Text excerpt >>
──────────

Skills for AI Agents

Apr 9, 2026

Let’s talk about skills. Not soft skills or hard skills — skills for AI agents. While Anthropic figures out why Claude suddenly started burning even more tokens , I’ll explain how to help it burn them even faster.

Anthropic investigating Claude usage limits hitting faster than expected

What are skills

Skills is an approach that Anthropic formalized for Claude Code, and it’s gradually spreading to other agentic tools. The idea is simple: a SKILL.md is a separate markdown file describing a specific workflow scenario. The agent decides on its own when it’s appropriate, or you can invoke it directly: /skill-name

The point is to avoid explaining the same thing by hand every time. If there’s a recurring scenario — describe it once and reuse it.

Built-in skills

Before reaching for third-party packages, it’s worth seeing what’s already included. Some people still think of skills as something you get from a marketplace, but the basic ones are already built into the product.

It’s important not to confuse built-in skills with built-in commands. Commands like /help or /clear are hardwired logic. Built-in skills are ready-made scenarios in prompt form: Claude receives an instruction, figures out the codebase on its own, and spins up parallel agents if needed.

Built-in skills include: /batch, /simplify, /debug, /loop, /claude-api.

Batch

Batch — parallel execution of changes across a codebase. First it explores the project and breaks the work into 5–30 independent chunks, then shows you the plan. Once approved, it spawns one agent per chunk in a separate git worktree. Each agent does its part, runs tests, opens a pull request. Works well when a task can be cleanly sliced — for example, spreading one change across dozens of independent locations.

Simplify

Simplify — a dedicated pass over the code: remove unnecessary complexity, even out the style, prepare changes for the next step. It runs three agents in parallel, each checking against its own criteria, then merges the results. You can also give it an additional focus — memory efficiency, for example.

The official marketplace has an open-source code-simplifier plugin — one agent, one pass, a brief summary of changes on output. The built-in /simplify is the same idea, but three agents and evaluation from multiple angles.

Debug

Debug — enables debug logging for the current session and helps analyze the log.

Loop

Loop — runs a prompt or slash command on a recurring interval for as long as the current session is open.

Official Anthropic plugins

Atomic skills from Anthropic — each one solves exactly one task.

──────────

Given information >>
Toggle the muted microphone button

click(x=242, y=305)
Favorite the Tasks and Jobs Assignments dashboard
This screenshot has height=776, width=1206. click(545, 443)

──────────

Task directions >>
In the skills article, how many agents does the built-in /simplify skill run in parallel? The lines have nothing to do with the skills article.

Exercise solution >>
Three agents.